Quanto successo in questi giorni nel Mediterraneo, con l’ennesima tragedia di migranti morti affogati, “è inaccettabile. Dobbiamo reagire ogni giorno nella vita, innanzitutto innalzando la nostra preghiera al Signore, lottando ogni giorno per vincere l’indifferenza di questo nostro mondo, di questo nostro tempo così stordito, così preso da sé”. Lo ha affermato questa sera l’arcivescovo di Torino, mons. Cesare Nosiglia, nel corso della veglia di preghiera in suffragio degli immigrati morti nel mar Mediterraneo.
Ricordando l’esperienza dei corridoi umanitari attivati da Comunità di Sant’Egidio, Chiese protestanti e Cei, l’arcivescovo ha evidenziato che la preghiera di stasera “vuole essere anche una grande domanda alla nostra società, a chi ci governa, a tutti: la domanda di smettere di essere anestetizzati e di piegarci finalmente ad ascoltare il grido di chi soffre”.
Nosiglia ha voluto condividere il proprio stato d’animo una volta appresa la notizia dell’ennesima tragedia nel Mediterraneo: “È risuonata in me – ha rivelato – la richiesta del Signore ‘dove è il tuo fratello?

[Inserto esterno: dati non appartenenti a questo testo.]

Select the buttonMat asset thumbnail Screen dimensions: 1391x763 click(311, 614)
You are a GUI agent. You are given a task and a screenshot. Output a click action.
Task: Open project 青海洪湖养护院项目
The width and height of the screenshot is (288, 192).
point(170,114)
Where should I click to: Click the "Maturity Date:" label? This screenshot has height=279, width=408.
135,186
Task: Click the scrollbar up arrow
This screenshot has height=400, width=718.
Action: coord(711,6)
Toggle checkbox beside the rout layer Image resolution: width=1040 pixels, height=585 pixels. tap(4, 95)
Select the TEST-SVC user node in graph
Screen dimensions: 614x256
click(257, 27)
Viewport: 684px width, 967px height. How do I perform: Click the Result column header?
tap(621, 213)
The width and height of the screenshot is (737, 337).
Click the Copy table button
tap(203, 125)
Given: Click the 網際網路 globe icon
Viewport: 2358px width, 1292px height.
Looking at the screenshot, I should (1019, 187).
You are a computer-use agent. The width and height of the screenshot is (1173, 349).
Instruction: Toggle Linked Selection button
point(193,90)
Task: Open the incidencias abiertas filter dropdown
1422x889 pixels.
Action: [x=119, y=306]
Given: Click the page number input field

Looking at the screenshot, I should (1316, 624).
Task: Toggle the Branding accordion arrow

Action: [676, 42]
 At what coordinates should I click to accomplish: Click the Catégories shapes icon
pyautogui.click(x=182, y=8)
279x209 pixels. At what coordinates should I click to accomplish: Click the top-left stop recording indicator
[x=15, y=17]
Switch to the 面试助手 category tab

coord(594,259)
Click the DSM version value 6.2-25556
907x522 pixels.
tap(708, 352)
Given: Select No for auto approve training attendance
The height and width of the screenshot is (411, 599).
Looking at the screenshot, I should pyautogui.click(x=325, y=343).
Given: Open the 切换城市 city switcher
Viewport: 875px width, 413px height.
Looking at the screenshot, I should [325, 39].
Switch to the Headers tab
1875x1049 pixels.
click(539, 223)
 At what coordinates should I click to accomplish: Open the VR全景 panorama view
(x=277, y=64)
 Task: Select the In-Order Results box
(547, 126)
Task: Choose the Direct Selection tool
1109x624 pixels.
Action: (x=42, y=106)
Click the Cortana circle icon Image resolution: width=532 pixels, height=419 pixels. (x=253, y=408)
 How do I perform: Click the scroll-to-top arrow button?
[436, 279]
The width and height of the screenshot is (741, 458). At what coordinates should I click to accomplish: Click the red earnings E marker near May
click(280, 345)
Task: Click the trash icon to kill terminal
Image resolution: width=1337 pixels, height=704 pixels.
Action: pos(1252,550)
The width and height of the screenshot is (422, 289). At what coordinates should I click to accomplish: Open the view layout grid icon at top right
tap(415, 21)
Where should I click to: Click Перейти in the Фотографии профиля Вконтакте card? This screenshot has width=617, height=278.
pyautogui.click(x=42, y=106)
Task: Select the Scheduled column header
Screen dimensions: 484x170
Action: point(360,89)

La voce del sangue di tuo fratello grida a me dal suolo’. Sì, cari amici vorrei che sentissimo risuonare questo grido perché forse anche in noi prevale la risposta di Caino: sono forse io il custode di questi miei fratelli? Sì, ne siamo tutti i custodi e dunque ne siamo tutti causa anche della loro tragedia e morte”. “Non possiamo solo alzare il dito per accusare altri che pure hanno una grande responsabilità, ma – ha ammonito l’arcivescovo – accusiamo anche noi stessi la nostra indifferenza e noncuranza verso questi fratelli e sorelle e chiediamo il loro perdono perché non si ripeta più una simile tragedia”. “Solo così potremo ricevere anche da Dio il perdono e la forza di opporci ad ogni forma di esclusione e rifiuto di chi ci interpella nella miseria e sofferenza che vivono tanti immigrati che giungono nel nostro Paese dal nord al sud e chiedono di essere considerati veramente come spesso diciamo a parole nostri fratelli e sorelle”, ha concluso.